- _WHAT TO DO_: The records below need copying. Match each line exactly.

- _MATERIAL SHOWN_:
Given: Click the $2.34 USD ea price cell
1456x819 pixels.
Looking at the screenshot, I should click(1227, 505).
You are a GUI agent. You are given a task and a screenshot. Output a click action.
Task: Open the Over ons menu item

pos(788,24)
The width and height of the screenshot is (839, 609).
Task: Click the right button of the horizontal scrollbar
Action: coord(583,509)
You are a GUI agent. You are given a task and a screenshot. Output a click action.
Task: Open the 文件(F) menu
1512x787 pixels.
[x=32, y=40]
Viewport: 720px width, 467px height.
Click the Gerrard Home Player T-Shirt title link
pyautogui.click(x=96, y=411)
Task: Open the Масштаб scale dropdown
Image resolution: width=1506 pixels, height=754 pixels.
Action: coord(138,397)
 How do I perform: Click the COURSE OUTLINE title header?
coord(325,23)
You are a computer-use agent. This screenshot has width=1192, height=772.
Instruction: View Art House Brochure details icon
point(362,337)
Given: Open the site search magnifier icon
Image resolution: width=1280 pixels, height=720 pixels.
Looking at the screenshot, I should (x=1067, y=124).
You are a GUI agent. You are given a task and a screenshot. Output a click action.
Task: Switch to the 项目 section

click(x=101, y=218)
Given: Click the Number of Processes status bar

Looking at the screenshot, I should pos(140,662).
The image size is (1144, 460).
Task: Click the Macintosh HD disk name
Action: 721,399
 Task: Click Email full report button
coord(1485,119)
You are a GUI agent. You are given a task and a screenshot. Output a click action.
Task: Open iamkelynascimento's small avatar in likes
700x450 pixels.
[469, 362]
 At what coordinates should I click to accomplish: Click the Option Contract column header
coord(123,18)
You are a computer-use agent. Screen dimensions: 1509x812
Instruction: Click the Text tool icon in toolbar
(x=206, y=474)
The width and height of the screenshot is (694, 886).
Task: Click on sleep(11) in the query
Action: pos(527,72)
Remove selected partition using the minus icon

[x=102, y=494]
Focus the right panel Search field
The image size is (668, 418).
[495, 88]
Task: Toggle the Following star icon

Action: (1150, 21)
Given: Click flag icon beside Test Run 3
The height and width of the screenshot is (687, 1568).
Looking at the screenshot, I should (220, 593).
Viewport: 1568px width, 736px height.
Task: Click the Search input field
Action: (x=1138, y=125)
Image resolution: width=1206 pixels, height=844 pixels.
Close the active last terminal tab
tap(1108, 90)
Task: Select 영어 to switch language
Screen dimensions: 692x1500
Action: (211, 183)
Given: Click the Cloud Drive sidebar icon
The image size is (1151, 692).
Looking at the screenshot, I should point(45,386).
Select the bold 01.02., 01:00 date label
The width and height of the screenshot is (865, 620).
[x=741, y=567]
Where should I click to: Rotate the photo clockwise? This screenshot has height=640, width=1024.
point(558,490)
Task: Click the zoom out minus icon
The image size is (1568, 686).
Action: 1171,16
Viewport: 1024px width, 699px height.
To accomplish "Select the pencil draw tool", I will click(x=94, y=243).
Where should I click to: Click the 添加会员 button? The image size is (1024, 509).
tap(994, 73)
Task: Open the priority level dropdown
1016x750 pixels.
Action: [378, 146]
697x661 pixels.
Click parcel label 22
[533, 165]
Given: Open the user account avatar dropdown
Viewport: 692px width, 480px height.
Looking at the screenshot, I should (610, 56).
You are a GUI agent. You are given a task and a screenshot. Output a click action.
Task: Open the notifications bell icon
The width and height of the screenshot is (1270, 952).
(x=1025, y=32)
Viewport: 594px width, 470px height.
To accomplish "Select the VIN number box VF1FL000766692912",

- _RESPONSE BOX_:
Given: Click the $2.34 USD ea price cell
1456x819 pixels.
Looking at the screenshot, I should click(1227, 505).
You are a GUI agent. You are given a task and a screenshot. Output a click action.
Task: Open the Over ons menu item

pos(788,24)
The width and height of the screenshot is (839, 609).
Task: Click the right button of the horizontal scrollbar
Action: coord(583,509)
You are a GUI agent. You are given a task and a screenshot. Output a click action.
Task: Open the 文件(F) menu
1512x787 pixels.
[x=32, y=40]
Viewport: 720px width, 467px height.
Click the Gerrard Home Player T-Shirt title link
pyautogui.click(x=96, y=411)
Task: Open the Масштаб scale dropdown
Image resolution: width=1506 pixels, height=754 pixels.
Action: coord(138,397)
 How do I perform: Click the COURSE OUTLINE title header?
coord(325,23)
You are a computer-use agent. This screenshot has width=1192, height=772.
Instruction: View Art House Brochure details icon
point(362,337)
Given: Open the site search magnifier icon
Image resolution: width=1280 pixels, height=720 pixels.
Looking at the screenshot, I should (x=1067, y=124).
You are a GUI agent. You are given a task and a screenshot. Output a click action.
Task: Switch to the 项目 section

click(x=101, y=218)
Given: Click the Number of Processes status bar

Looking at the screenshot, I should pos(140,662).
The image size is (1144, 460).
Task: Click the Macintosh HD disk name
Action: 721,399
 Task: Click Email full report button
coord(1485,119)
You are a GUI agent. You are given a task and a screenshot. Output a click action.
Task: Open iamkelynascimento's small avatar in likes
700x450 pixels.
[469, 362]
 At what coordinates should I click to accomplish: Click the Option Contract column header
coord(123,18)
You are a computer-use agent. Screen dimensions: 1509x812
Instruction: Click the Text tool icon in toolbar
(x=206, y=474)
The width and height of the screenshot is (694, 886).
Task: Click on sleep(11) in the query
Action: pos(527,72)
Remove selected partition using the minus icon

[x=102, y=494]
Focus the right panel Search field
The image size is (668, 418).
[495, 88]
Task: Toggle the Following star icon

Action: (1150, 21)
Given: Click flag icon beside Test Run 3
The height and width of the screenshot is (687, 1568).
Looking at the screenshot, I should (220, 593).
Viewport: 1568px width, 736px height.
Task: Click the Search input field
Action: (x=1138, y=125)
Image resolution: width=1206 pixels, height=844 pixels.
Close the active last terminal tab
tap(1108, 90)
Task: Select 영어 to switch language
Screen dimensions: 692x1500
Action: (211, 183)
Given: Click the Cloud Drive sidebar icon
The image size is (1151, 692).
Looking at the screenshot, I should point(45,386).
Select the bold 01.02., 01:00 date label
The width and height of the screenshot is (865, 620).
[x=741, y=567]
Where should I click to: Rotate the photo clockwise? This screenshot has height=640, width=1024.
point(558,490)
Task: Click the zoom out minus icon
The image size is (1568, 686).
Action: 1171,16
Viewport: 1024px width, 699px height.
To accomplish "Select the pencil draw tool", I will click(x=94, y=243).
Where should I click to: Click the 添加会员 button? The image size is (1024, 509).
tap(994, 73)
Task: Open the priority level dropdown
1016x750 pixels.
Action: [378, 146]
697x661 pixels.
Click parcel label 22
[533, 165]
Given: Open the user account avatar dropdown
Viewport: 692px width, 480px height.
Looking at the screenshot, I should (610, 56).
You are a GUI agent. You are given a task and a screenshot. Output a click action.
Task: Open the notifications bell icon
The width and height of the screenshot is (1270, 952).
(x=1025, y=32)
Viewport: 594px width, 470px height.
To accomplish "Select the VIN number box VF1FL000766692912",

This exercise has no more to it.